**DAFTAR TUGAS**
(a) Dalam tulisan tentang ujian kenaikan pangkat, menjadi berapa paket ujian negara pada tahun kemarin menurut kabar yang terdengar belakangan?
(b) Sebutkan seluruh paket ujian dari Gusti Allah yang tercantum dalam tulisan tentang ujian kenaikan pangkat sesudah kata "fitnah" dan sebelum kata "ban bocor".
(c) Teruskan tulisan tentang ujian kenaikan pangkat, dimulai setelah kalimat terakhir yang ditampilkan.

:: KUTIPAN TERPILIH ::

Senin, 24 Februari 2014

Ujian Kenaikan Pangkat

Kalau kita sudah menjalankan kewajiban sebagai umat islam dan dilengkapi dengan sunah - sunah yang dianjurkan tetapi hidup kita masih terasa serba kurang, syukurillah, karena Allah sedang memberikan ujian kepada kita. Ujian untuk kenaikan pangkat. Kalau tak lulus dalam ujian bagaimana mau naik pangkat?

Ahh ujian, jadi ingat semasa sekolah ketika dulu ujian negara untuk mendapat selembar ijazah yang sampai sekarang belum pasti fungsinya untuk apa. Dijadikan pajangan pun tak indah dipandang, walau dilengkapi dengan figura harga ratusan ribu, foto 3 x 4 yang menempel dibagian bawah ijazah itu tak akan berubah. Tetaplah berwajah culun.

Waktu itu ujian negara hanya terdiri dari paket A dan B. Konon kabarnya untuk membatasi penyakit mencontek yang sudah turun temurun dan beranak binak dari nenek moyang dulu sampai sekarang. Ehh namanya juga Indonesia dengan segala beragam keunikannya, mau dibagi paket soal menjadi dua bagian pun tetap saja mencontek bisa dilakukan. Nah, belakangan aku dengar kabar ujian negara tahun kemarin sudah menjadi dua puluh empat paket. Aku cekikikan saja dengar kabar itu, mau paket di bagi menjadi lima puluh pun, Indonesia ya Indonesia Saja. Coba bayangkan lagi oleh kalian yang sudah merasakan ujian dengan berbagai macam paket itu, mencontek ya mencontek saja, bagaimana pun cara dan jalannya.

Penguji yang paling baik itu tetap cuma Gusti Allah. Setiap kepala diberikan paket yang berbeda dalam ujiannya. Ada yang diberikan ujian paket kekurangan uang, penyakit, fitnah, bencana alam, mati lampu, signal gprs, bbm pending, sms tak dibalas, telepon tak dijawab, ban bocor, kehabisan bensin, kehujanan, aih masih banyak lagi. Apa yang diuji paket fitnah bisa mencontek dengan orang yang diuji dengan paket kekurangan uang? Tak bisa mencontekkan? Karena setiap manusia diciptakan dan dibekali dengan nasib dan takdir yang tak bisa diperkirakan. Pun diuji dengan cara yang berbeda - beda sesuai kadar keimanannya.Yang miskin makan ikan asin dan semur jengkol kalau sakit bisa sembuh dengan dikerik, tapi yang setiap hari makan makanan merk luar negeri dengan jaminan kelangkapan gizi harus berobat jauh - jauh ke luar negeri seperti Singapura, pulang ke Indonesia mati.

:::
:: DATA TERSIMPAN ::

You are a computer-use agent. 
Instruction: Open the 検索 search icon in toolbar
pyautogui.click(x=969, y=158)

:::
:: DATA TERSIMPAN ::

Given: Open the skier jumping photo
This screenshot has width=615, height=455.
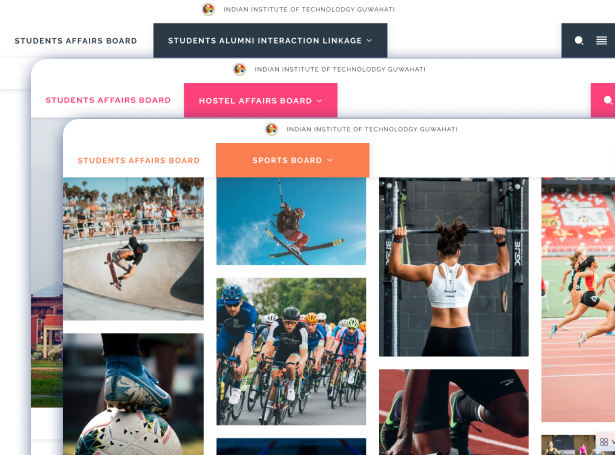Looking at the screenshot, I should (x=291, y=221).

:::
:: DATA TERSIMPAN ::

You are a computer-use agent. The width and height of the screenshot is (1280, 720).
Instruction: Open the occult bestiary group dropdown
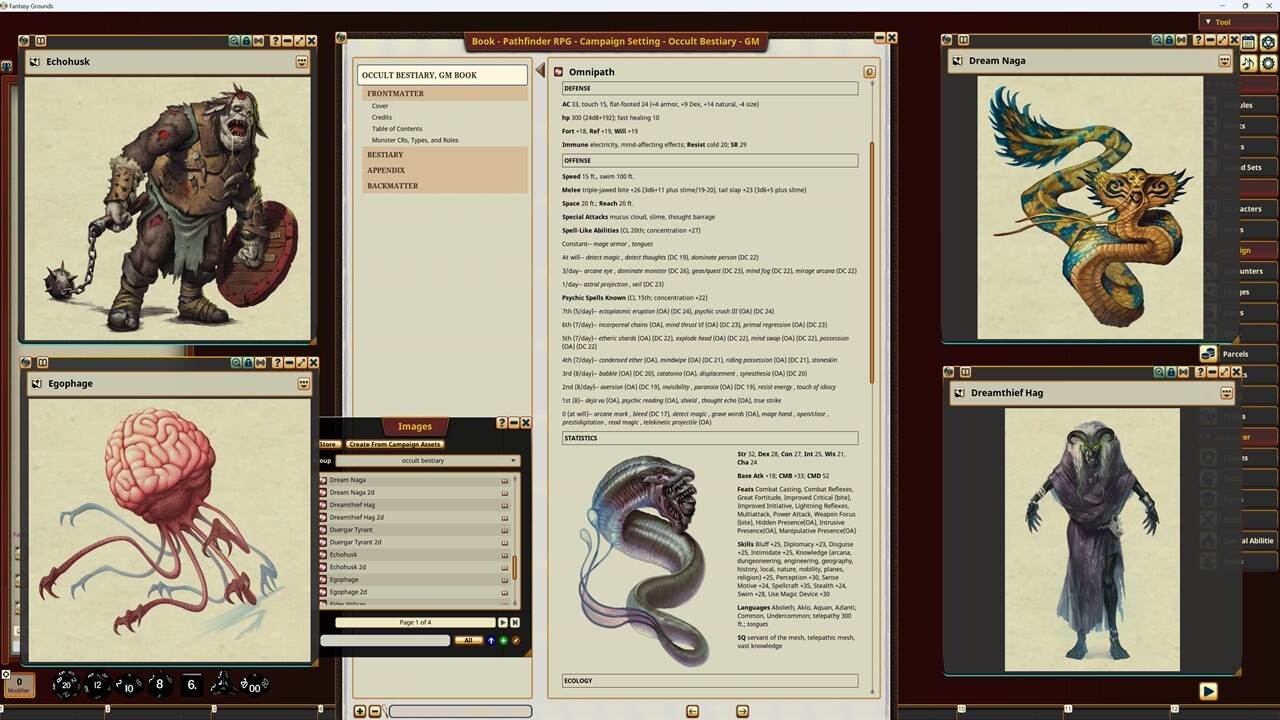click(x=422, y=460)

:::

**HASIL LATIHAN**
(a) Dua puluh empat paket.

(b) Bencana alam, mati lampu, signal gprs, bbm pending, sms tak dibalas, dan telepon tak dijawab.

(c)
Jadi kalau mau naik pangkat, kita harus sama - sama bisa ikhlas dan tawakal menghadapinya. Allah kasih ujian juga untuk kebaikan diri kita, bukan untuk orang lain. Kan masing - masing juga sudah dipertanggung jawabkan setiap rezekinya sama Allah. Kalau miskin dan tiap hari cuma bisa adu mulut sama sayur asem cobalah untuk bersyukur. Paling kena penyakit mencret - mencret gara - gara sayur asemnya kebanyakan asem, tak akan kena gagal ginjal kok. Kalau sekarang merasa miskin di dunia berdoalah untuk kayak di akhirat, di surga apa saja ada.

Tapi ujian kenaikan pangkat itu cuma untuk orang - orang yang beriman dan bertaqwa. Kalau hidup semerawut itu namanya bukan ujian, tapi siksaan. Kalau sudah disiksa di dunia kita baiknya cepat - cepat betaubat, takut nanti keburu mati. Memangnya rela dipalu sama malaikat diliang kubur? Menurut hikayah, palu yang digunakan untuk menyiksa itu beratnya tak akan bisa diangkat oleh seluruh manusia yang pernah hidup di dunia.

Ehh, aku bukan sok menggurui loh, ini cuma sharing aja. Wong materi ini aja aku dapat waktu silaturahmi ke Padepokan Zafar Arif 286, Bogor. Untuk sekedar berbagi saja aku tulis ini, barangkali bisa jadi penambah pengetahuan untuk kalian yang mau dibagi.






...soalnya memang kertas - kertas yang bisa lebih dipercaya. Lebih bisa dipercaya daripada mulut penulisnya sendiri (Rumah Kaca - Pramoedya Ananta Toer)












Thanks for reading...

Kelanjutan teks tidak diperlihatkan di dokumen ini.